About this exercise → Pull out each line of the records holding the string "agent".

Provided information →
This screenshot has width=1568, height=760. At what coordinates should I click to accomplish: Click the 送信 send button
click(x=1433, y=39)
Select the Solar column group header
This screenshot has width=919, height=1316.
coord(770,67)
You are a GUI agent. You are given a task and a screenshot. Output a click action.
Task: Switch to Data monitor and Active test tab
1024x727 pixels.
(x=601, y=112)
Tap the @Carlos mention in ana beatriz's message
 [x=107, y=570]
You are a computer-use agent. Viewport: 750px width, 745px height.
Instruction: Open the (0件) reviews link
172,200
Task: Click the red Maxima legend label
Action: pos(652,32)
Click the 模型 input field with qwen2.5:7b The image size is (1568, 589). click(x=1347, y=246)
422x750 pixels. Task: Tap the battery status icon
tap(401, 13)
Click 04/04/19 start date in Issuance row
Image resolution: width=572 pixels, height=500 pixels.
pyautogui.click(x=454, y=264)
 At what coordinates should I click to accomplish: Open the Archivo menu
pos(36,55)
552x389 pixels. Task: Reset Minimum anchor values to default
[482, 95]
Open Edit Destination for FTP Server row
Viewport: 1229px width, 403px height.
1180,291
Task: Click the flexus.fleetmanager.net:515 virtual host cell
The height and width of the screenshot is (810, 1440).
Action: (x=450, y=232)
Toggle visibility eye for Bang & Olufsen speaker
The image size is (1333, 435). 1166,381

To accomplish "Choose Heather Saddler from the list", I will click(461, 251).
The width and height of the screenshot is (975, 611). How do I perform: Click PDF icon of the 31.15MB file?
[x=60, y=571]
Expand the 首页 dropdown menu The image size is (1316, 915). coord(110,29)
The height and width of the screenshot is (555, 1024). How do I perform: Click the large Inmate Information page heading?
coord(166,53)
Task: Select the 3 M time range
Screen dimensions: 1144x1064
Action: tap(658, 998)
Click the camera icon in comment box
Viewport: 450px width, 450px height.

Answer area →
You are a GUI agent. You are given a task and a screenshot. Output a click action.
You are a computer-use agent. Viewport: 750px width, 745px height.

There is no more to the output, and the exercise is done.